When the order was imposed, he said, the salons were complying and even went beyond the additional rules required to reopen in June, adding daily temperature controls for staff; face protections and masks used through stylists and masks for customers, and disinfection of workstations between customers. Workstations also had to be eliminated to keep consumers at least 6 feet away.
There are 53644 beauty salons and beauty salons authorized in California and on Thursday, no fines, subpoenas or compliance actions similar to COVID-19 were taken as opposed to licensees, said California Department of Consumer Affairs spokeswoman Cheri Gyuro.
On July 13, when Newsom announced new mandates for riverside County shows, Alcorn in Santa Barbara and the city’s reaction encouraged her to see paintings outside.
“Of course, our weather is absolutely different from Santa Barbara’s, where State Street closed and all the salons moved out. They made eyelash extensions, pedicures, anything they can think of,” Alcorn said.

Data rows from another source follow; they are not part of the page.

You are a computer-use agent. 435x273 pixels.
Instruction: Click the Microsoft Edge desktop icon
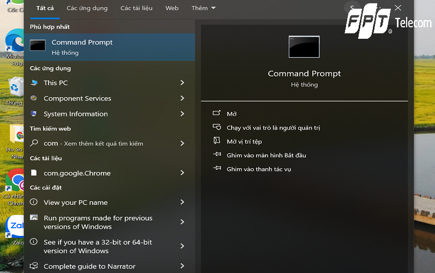(15, 41)

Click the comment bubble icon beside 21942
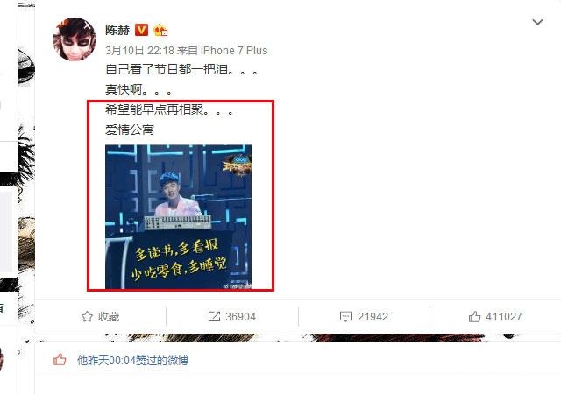tap(345, 316)

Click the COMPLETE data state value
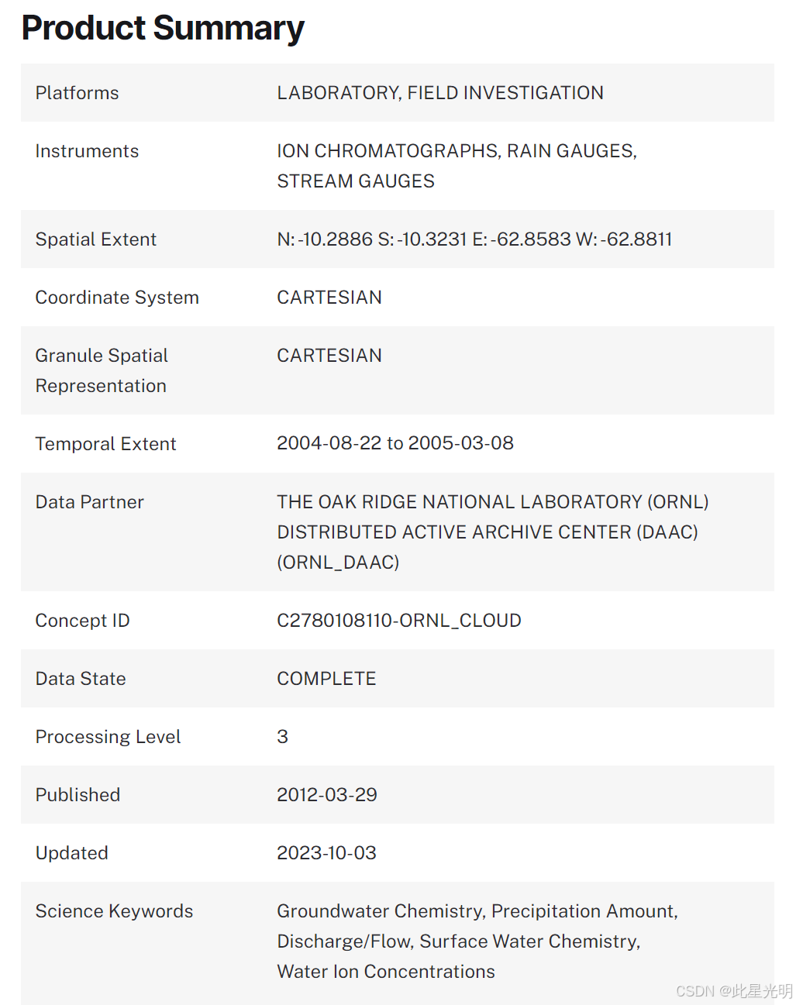(326, 679)
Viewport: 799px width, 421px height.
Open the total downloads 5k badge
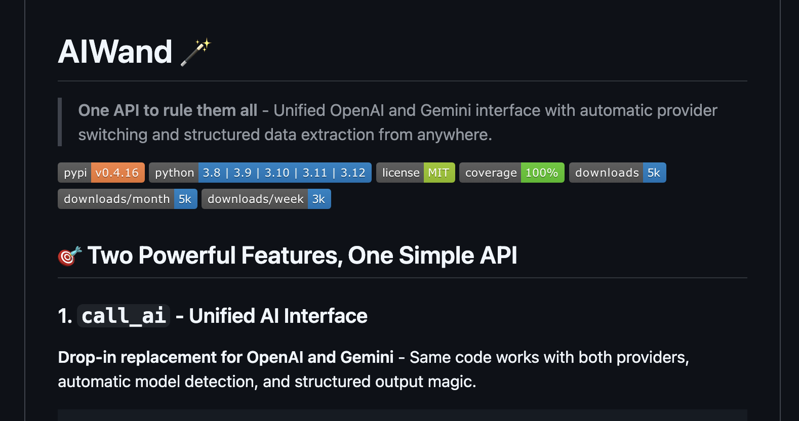(x=617, y=173)
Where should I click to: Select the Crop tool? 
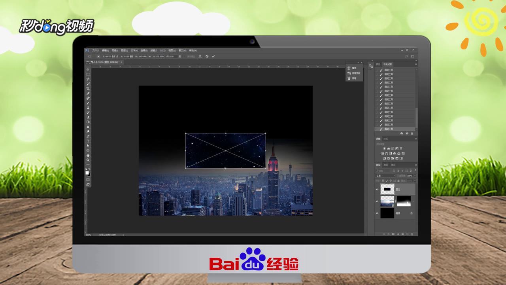[88, 88]
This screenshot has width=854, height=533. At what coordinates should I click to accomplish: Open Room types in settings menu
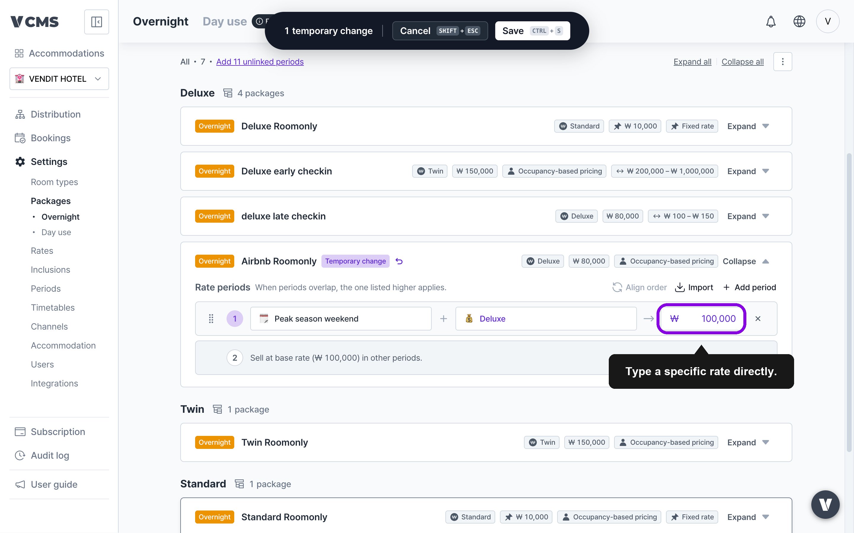coord(54,182)
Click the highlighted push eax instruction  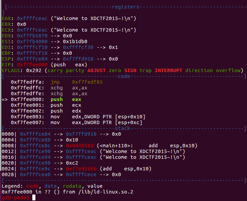pos(66,99)
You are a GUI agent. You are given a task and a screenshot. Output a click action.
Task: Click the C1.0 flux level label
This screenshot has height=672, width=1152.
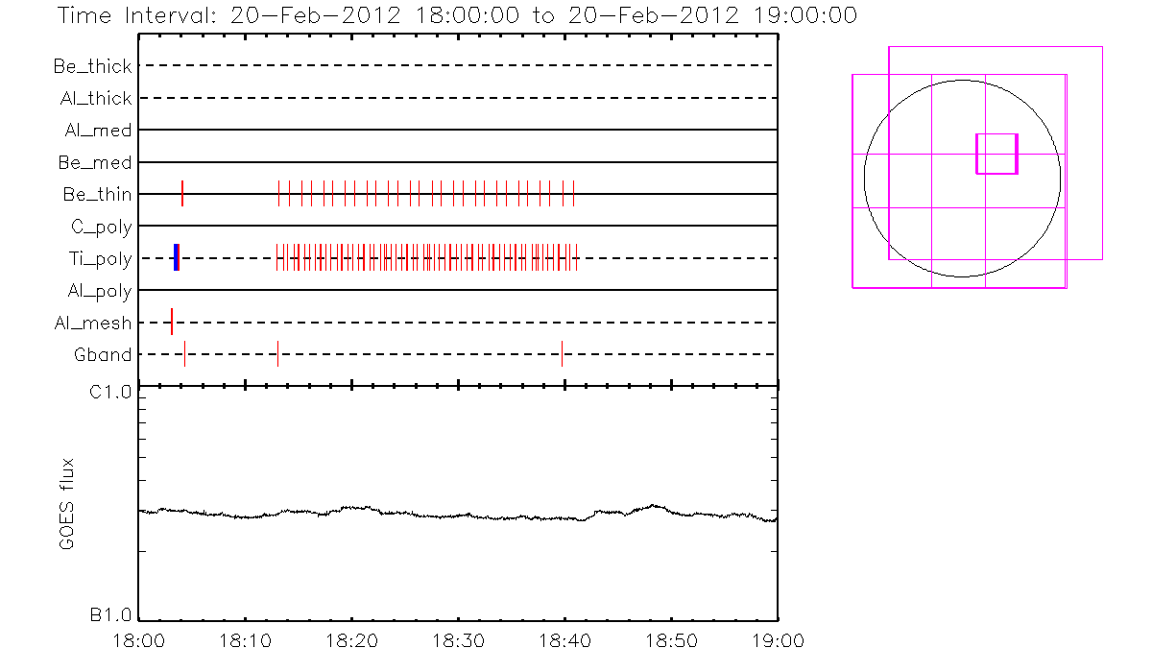(x=110, y=392)
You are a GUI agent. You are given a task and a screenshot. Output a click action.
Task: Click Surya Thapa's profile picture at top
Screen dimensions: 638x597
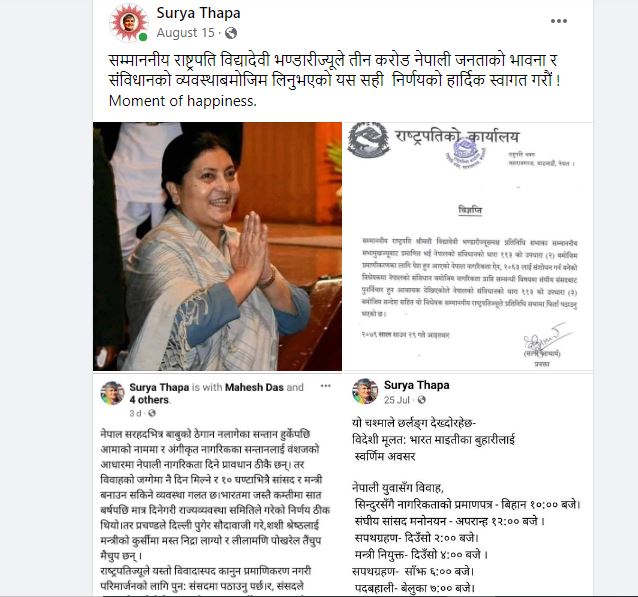[129, 23]
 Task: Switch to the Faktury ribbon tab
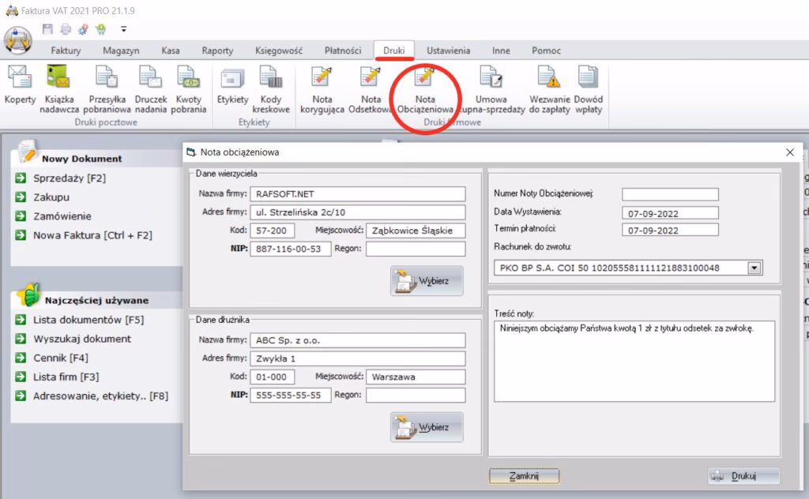(x=66, y=51)
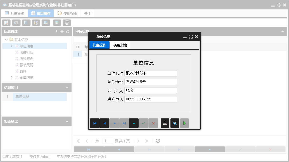Print via the printer icon in 单位信息 dialog
The image size is (289, 162).
pyautogui.click(x=165, y=123)
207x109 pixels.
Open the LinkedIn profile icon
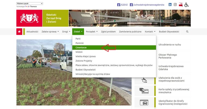point(170,5)
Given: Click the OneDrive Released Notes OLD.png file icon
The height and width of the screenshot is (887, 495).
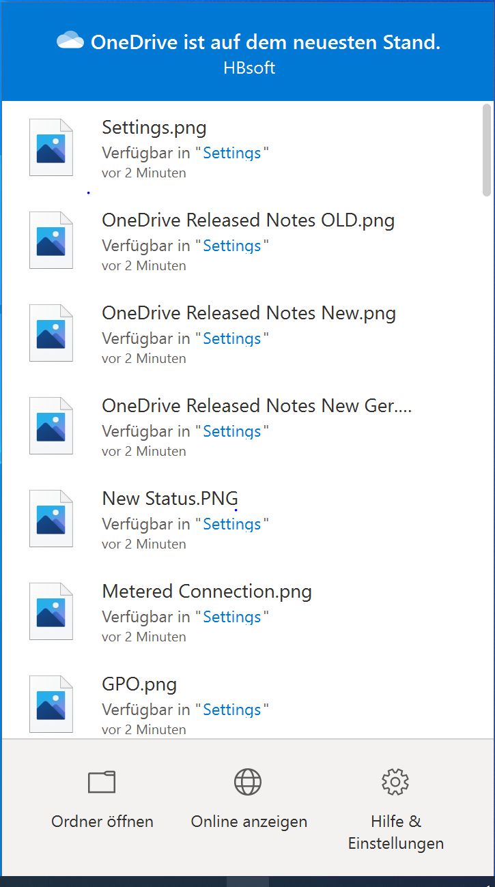Looking at the screenshot, I should [x=51, y=240].
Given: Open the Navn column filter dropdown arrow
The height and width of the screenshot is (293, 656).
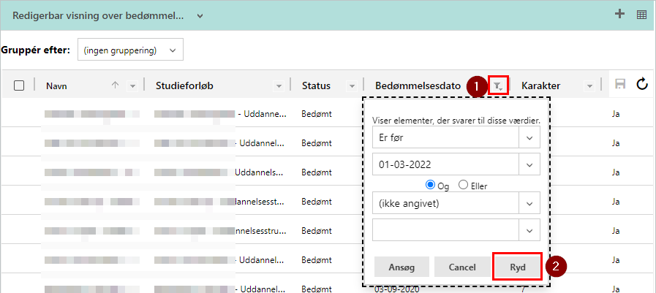Looking at the screenshot, I should click(132, 86).
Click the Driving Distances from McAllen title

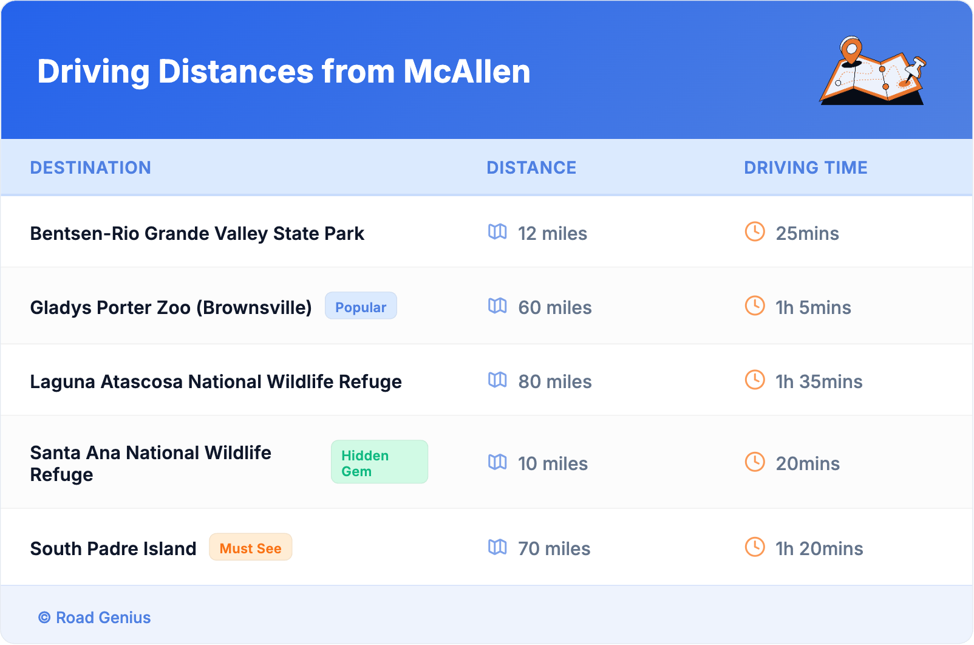pyautogui.click(x=284, y=72)
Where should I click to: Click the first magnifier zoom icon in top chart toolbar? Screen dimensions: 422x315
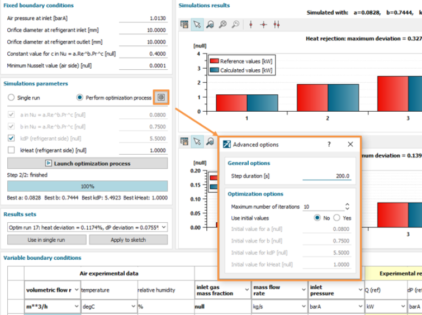(x=210, y=24)
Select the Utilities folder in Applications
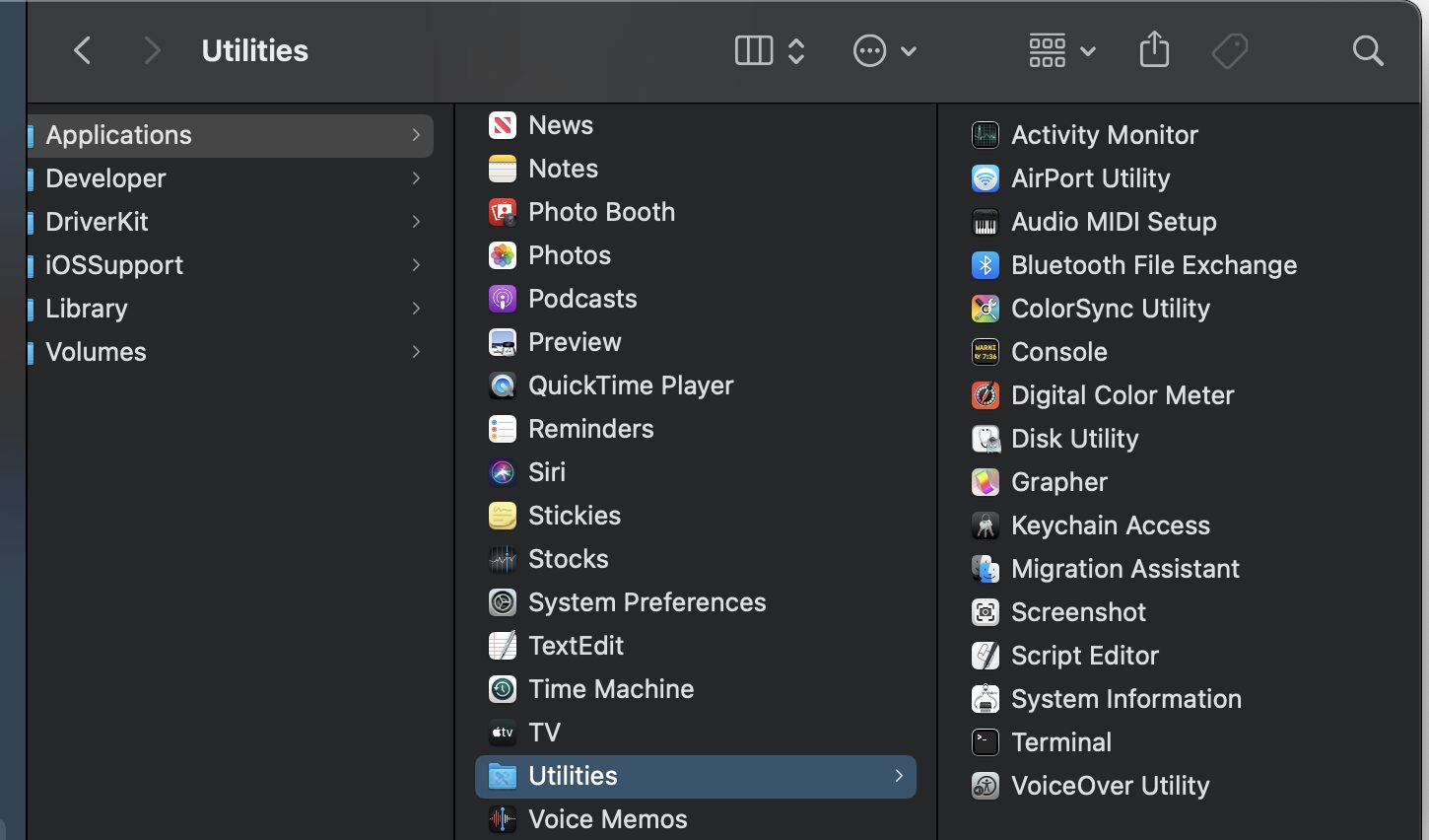1429x840 pixels. (573, 776)
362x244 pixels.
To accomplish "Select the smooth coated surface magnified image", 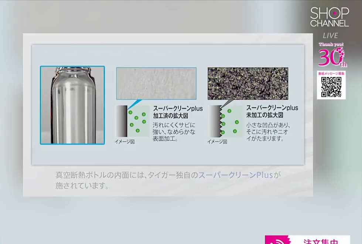I will [156, 84].
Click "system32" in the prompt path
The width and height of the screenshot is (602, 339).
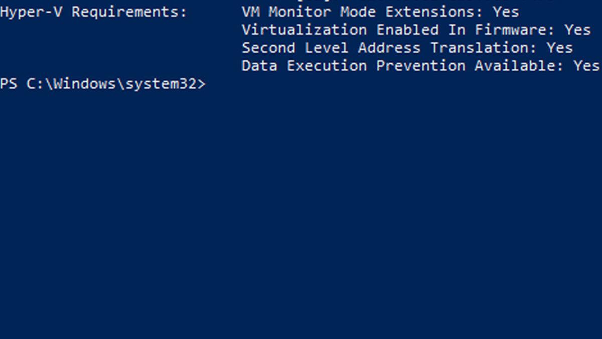pyautogui.click(x=161, y=84)
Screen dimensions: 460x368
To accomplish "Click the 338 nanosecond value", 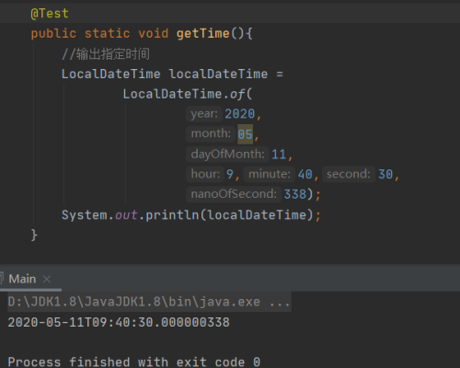I will click(x=295, y=194).
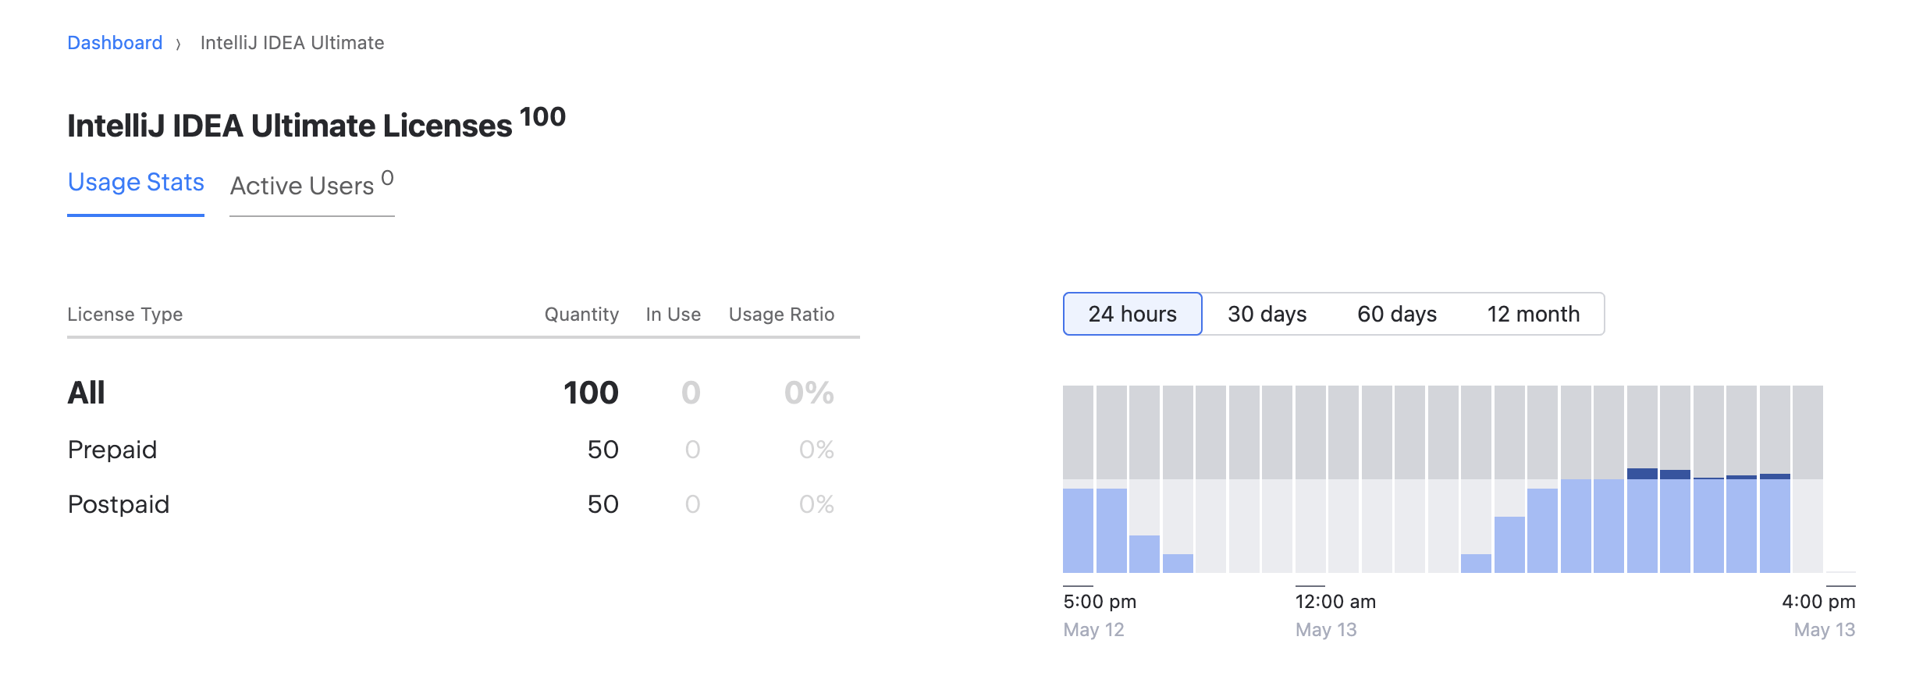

“But really, that day a little hope, ” he said. “There is a camaraderie of women talking to each other, discussing what happens in a friendly way. That’s what we lost. That’s what salons do. So, at that moment, I think I could do something like that here in the desert.
Maybe all day, but anything to keep moving forward, he said.
“We have to keep moving forward, we can’t lie down and die,” Alcorn said, adding that he knew there were other people worse than he is now and that he was donating 15% of his source of income to local charities.
His business is most commonly through dating, however, he said other people who drive down Highway 111 and realize that it is open avoid a haircut.
He returned to his store at 70065 Highway 111 in Rancho Mirage and pulled out a chair out of the living room outdoors with all the equipment (scissors, combs, mirrors, etc.) that he would like to cut his hair.
She started out offering haircuts from 7 to 10 a.m. but with two children, she narrowed the time to 8 to about 10 or even 11 a.m. Monday through Friday, though some days she’s still just getting started and may not have the appointments to require opening all five days.
“I do it five days a week, but only last week, that’s 90% of those days,” Alcorn said.
“That’s a very good answer. People need to pass out, they need to be outside,” she says.